In fiscal year 2016-17, the county’s 20 cities spent a combined $102 million on their pension plans, an average of about 13.6-percent of their general fund expenditures, the report said.

“As heavy a financial burden as this is, the cities’ pension costs are projected to double by FYI 2024-2025 if new actuarial assumptions made by CalPERS – the administrator of the cities’ pension plans – prove to be correct,” according to the report.

Some experts argue CalPERS’ assumptions “are unduly optimistic” and that costs could be even greater.

So where do these heavy pension costs come from, anyway?

Essentially, employees working for cities are provided a pension plan as part of their compensation package. The plans are administered by CalPERS, the California Public Employees’ Retirement System.

According to the League of California Cities, the “most prominent source” of skyrocketing pension costs stems from legislation in 1999 (SB 400) and 2001 (AB 616) that led to enhanced pension benefit formulas for state and local employees.

Those pension plans are paid for by employers that contract with CalPERS, workers receiving benefits under CalPERS, and earnings from CalPERS investments. CalPERs’ return on investments, which is expected to pay for the majority of retiree pensions, suffered great losses – nearly $100 billion — during the Great Recession.

The state has not fully recovered from the losses, and in addition CalPERS’ outside advisors “expect returns over the next decade will also be below anticipated returns,” according to the League of California Cities’ report.

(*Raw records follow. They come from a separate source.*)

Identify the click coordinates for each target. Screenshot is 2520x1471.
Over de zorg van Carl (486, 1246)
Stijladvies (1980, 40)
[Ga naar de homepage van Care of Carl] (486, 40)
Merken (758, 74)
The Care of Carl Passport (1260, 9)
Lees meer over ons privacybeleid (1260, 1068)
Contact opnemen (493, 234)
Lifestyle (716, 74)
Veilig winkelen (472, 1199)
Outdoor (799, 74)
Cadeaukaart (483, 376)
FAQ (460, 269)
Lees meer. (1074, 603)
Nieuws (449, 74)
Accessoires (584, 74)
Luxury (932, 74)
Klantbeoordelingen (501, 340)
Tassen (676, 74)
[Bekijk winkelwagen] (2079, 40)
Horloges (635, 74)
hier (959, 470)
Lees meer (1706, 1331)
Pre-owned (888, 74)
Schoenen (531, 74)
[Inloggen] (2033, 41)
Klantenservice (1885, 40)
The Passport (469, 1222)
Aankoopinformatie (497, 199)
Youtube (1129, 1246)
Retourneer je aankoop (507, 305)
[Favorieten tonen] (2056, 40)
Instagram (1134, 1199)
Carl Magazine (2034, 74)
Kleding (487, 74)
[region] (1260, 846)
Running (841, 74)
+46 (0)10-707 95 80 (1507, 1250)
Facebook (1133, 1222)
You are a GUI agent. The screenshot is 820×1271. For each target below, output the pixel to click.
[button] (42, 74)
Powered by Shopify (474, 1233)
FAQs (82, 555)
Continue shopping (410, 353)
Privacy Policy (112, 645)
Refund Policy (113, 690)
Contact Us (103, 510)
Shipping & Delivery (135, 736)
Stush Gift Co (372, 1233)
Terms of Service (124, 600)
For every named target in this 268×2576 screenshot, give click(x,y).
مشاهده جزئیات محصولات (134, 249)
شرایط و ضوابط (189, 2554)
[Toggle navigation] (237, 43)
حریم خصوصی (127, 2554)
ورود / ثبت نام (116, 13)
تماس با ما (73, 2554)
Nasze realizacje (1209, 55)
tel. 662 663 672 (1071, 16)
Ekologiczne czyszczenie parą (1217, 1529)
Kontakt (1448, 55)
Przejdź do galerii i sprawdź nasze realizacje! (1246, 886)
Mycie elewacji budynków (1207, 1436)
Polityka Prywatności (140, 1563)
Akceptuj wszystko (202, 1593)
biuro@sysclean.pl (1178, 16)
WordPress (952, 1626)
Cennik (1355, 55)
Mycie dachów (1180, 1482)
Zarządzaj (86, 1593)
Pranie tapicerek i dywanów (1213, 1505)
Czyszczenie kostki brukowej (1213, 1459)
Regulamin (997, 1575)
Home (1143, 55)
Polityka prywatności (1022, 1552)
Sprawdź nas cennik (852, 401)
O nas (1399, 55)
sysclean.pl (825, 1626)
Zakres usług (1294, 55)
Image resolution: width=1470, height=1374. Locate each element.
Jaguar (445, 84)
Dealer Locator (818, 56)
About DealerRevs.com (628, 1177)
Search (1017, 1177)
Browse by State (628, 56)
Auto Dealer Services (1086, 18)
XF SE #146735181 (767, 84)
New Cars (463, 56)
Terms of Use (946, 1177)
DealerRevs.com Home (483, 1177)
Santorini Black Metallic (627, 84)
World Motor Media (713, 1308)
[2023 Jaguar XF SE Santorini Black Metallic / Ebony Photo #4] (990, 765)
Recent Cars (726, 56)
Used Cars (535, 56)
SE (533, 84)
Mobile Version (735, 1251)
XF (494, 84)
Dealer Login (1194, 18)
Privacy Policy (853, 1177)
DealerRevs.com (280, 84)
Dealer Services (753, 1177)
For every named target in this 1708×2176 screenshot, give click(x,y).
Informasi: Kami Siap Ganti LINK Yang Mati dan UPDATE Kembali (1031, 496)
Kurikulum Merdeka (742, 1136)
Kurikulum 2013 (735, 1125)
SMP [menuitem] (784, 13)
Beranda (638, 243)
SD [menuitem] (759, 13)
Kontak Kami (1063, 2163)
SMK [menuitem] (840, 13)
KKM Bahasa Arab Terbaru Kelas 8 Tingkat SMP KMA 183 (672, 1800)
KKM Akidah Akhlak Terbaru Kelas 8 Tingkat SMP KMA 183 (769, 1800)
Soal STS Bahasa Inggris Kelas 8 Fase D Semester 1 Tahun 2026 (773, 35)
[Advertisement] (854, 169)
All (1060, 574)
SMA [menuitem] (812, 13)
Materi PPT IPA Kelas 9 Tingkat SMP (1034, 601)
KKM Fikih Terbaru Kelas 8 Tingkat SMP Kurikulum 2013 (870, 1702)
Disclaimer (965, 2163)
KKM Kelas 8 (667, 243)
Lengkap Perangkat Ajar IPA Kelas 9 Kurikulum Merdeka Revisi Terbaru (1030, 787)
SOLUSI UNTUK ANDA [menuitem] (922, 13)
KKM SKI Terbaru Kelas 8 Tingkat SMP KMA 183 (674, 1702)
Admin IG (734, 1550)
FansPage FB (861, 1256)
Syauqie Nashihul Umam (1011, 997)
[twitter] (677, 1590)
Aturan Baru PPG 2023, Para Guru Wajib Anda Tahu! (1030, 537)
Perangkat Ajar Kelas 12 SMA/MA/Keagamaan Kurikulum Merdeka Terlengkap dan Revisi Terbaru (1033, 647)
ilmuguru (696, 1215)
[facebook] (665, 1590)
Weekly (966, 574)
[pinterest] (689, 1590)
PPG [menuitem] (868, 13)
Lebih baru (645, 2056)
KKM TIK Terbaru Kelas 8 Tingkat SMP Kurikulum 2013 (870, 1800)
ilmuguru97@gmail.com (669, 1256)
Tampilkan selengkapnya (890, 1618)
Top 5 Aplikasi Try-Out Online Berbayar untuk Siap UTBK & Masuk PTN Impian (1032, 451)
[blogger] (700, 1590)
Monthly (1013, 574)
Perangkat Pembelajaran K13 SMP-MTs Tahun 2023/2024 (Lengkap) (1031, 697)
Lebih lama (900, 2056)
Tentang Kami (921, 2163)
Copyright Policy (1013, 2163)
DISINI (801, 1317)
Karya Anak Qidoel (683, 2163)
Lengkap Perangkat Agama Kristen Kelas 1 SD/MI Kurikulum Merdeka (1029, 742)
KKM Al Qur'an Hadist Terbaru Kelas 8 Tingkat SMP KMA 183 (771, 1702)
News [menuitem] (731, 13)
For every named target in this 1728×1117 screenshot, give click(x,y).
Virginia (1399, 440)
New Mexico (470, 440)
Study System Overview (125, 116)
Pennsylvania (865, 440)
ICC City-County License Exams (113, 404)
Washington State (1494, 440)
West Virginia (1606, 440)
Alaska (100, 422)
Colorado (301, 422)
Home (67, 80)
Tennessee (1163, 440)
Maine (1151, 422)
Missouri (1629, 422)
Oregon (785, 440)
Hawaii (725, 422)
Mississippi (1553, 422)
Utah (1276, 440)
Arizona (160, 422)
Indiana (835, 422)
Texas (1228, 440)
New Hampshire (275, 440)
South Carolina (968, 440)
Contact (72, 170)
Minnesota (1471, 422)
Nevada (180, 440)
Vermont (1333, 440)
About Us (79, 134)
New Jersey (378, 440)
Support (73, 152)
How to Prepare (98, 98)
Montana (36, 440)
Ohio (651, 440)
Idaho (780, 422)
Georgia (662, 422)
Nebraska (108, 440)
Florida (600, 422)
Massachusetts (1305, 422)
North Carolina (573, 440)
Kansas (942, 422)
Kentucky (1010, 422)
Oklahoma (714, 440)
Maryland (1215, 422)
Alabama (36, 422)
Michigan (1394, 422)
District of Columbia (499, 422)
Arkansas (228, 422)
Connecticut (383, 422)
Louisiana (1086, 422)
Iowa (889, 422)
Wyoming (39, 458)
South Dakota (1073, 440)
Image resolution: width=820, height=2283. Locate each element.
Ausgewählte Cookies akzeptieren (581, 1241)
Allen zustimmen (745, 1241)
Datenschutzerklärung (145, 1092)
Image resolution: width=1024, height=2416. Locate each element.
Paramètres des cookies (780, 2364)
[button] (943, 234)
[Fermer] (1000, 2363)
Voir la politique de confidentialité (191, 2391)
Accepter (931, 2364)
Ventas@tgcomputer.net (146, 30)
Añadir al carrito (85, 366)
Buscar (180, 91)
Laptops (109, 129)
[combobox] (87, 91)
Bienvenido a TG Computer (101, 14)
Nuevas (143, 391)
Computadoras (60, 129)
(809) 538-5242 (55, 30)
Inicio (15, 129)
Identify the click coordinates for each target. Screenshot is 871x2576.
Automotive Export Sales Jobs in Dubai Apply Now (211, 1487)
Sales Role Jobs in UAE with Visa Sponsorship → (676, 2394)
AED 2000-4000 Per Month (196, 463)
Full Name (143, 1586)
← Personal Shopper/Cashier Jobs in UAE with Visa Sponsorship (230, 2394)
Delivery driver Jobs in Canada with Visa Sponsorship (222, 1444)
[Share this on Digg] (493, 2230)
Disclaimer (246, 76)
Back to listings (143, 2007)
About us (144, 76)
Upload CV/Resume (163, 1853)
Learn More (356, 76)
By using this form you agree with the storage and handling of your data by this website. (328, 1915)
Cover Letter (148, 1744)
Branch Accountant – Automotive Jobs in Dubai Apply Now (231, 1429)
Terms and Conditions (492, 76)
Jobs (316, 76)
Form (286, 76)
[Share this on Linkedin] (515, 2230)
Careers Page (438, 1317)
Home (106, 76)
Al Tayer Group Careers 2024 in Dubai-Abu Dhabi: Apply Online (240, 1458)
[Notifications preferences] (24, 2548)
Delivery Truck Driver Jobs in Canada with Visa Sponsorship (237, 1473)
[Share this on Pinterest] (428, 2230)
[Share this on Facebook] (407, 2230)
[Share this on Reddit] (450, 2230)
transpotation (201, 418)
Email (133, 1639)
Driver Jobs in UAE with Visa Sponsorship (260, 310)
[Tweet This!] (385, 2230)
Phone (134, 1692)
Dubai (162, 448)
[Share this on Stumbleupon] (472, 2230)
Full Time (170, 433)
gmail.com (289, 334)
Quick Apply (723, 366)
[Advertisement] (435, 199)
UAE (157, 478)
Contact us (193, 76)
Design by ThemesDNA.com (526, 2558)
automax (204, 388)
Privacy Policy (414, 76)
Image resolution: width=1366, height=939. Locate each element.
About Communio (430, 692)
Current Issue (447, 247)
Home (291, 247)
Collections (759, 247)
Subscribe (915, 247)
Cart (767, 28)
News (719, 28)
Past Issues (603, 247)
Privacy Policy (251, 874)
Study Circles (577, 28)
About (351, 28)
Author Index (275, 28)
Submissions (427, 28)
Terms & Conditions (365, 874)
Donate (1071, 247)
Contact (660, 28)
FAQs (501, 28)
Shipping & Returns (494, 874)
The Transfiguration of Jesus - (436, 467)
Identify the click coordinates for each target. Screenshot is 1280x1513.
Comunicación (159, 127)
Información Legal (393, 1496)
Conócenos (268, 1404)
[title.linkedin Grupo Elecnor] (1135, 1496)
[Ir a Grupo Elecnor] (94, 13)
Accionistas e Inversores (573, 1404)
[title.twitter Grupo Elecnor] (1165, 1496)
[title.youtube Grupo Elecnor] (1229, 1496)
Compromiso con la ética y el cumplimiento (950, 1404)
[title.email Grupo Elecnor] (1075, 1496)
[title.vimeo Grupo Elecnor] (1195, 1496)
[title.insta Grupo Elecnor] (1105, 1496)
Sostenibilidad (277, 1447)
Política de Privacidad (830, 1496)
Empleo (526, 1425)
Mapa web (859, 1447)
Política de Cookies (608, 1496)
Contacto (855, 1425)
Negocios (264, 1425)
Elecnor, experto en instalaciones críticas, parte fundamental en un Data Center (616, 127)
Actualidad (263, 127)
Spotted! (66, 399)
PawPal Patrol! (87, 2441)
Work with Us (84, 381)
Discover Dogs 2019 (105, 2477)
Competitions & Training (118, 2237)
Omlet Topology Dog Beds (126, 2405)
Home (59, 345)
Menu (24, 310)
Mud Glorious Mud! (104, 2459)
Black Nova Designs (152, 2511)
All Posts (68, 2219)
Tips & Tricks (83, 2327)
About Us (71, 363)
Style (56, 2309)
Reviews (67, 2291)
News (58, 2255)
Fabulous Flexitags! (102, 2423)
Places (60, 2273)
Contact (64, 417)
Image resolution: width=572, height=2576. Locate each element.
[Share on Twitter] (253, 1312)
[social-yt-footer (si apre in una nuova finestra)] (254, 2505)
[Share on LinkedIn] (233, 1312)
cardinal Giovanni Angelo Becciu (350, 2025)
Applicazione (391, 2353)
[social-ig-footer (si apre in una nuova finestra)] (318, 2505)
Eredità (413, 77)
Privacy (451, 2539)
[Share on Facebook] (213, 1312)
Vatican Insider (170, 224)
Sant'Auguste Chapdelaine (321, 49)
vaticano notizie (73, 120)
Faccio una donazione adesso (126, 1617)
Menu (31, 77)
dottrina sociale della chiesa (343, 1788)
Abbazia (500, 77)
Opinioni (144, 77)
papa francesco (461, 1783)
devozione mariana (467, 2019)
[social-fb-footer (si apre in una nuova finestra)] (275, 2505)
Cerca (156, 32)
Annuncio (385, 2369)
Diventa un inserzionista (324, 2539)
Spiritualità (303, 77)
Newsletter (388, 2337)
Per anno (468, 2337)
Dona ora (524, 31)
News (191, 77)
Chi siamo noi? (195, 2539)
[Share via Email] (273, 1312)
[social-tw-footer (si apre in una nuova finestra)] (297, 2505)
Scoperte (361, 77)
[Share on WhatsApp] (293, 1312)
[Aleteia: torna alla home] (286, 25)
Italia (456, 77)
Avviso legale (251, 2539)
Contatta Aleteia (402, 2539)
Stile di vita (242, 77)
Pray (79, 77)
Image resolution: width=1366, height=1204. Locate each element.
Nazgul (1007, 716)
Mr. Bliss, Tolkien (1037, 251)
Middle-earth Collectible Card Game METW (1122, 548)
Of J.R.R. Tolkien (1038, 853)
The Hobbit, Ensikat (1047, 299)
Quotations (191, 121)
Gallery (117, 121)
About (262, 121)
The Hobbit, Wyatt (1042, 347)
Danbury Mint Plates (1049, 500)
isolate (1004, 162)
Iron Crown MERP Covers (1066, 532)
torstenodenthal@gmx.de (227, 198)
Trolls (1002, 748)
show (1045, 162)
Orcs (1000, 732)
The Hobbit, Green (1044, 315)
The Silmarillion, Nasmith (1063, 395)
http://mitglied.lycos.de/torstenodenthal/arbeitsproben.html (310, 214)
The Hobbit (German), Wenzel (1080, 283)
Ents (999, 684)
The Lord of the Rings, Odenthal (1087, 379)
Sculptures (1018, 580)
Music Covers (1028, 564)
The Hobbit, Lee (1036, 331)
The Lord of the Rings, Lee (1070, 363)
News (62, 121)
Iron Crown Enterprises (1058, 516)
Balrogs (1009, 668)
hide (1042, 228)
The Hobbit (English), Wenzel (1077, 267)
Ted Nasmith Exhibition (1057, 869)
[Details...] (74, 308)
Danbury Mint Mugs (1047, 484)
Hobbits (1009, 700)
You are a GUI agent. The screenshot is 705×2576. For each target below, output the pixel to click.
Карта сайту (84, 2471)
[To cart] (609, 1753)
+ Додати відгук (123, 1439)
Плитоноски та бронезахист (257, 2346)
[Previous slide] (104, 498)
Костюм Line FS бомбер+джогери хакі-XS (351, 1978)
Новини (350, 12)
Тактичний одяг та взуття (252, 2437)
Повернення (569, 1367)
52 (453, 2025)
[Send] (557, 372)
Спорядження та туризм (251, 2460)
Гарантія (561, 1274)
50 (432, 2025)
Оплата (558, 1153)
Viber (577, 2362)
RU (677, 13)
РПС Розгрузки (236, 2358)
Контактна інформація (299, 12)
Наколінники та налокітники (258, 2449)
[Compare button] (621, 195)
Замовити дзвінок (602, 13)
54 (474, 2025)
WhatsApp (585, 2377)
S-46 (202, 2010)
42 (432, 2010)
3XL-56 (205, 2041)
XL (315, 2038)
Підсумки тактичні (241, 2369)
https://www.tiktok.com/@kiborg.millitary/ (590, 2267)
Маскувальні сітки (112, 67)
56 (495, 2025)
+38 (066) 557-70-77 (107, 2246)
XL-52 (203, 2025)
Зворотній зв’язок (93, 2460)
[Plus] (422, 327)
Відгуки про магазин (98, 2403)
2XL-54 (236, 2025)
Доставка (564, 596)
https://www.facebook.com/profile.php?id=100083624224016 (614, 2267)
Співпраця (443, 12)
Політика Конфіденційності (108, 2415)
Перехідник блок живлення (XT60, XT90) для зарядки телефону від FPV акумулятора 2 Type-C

When there’s lower-than-expected investment returns, cities and their employees have to make up the difference with larger payments into the pension fund.

In February, CalPERS’ board voted to shorten the amortization period for certain sources of unfunded liability from 30 years to 20 years, likely to cause even higher contributions by cities.

In its report, the San Mateo County grand jury identified several ways cities can pay steeply rising pension costs, with one being cuts to public services, reductions to employee salaries and benefits and layoffs. Another way is to negotiate with bargaining units to increase the employee share of pension costs, and a third strategy is to increase revenues through taxes.

A fourth way is having cities use “existing resources, if any, to pay down unfunded liabilities early,” saving on costs in the longterm, according to the grand jury report.

The grand jury recommended that cities develop longterm financial plans to deal with the rising pension costs. It also recommended that cities schedule public hearings about the issue and publish information about pension obligations on their websites for all to see.

2 Comments

  1. One way to put total control on rising pension costs is to FREEZE all salaries. And keep them frozen until the fund is at or above 100% funded. I bet you WON’T see that “hard choice” discussed. WHY make taxpayers foot 100% of these multi-million dollar pensions, and let the recipient of this largess get away with putting in zero of the unfunded liability costs? Freezing salaries makes it equitable, to a small degree. The taxpayer still gets hosed the most, but at least the employees will have a small amount of skin in the game.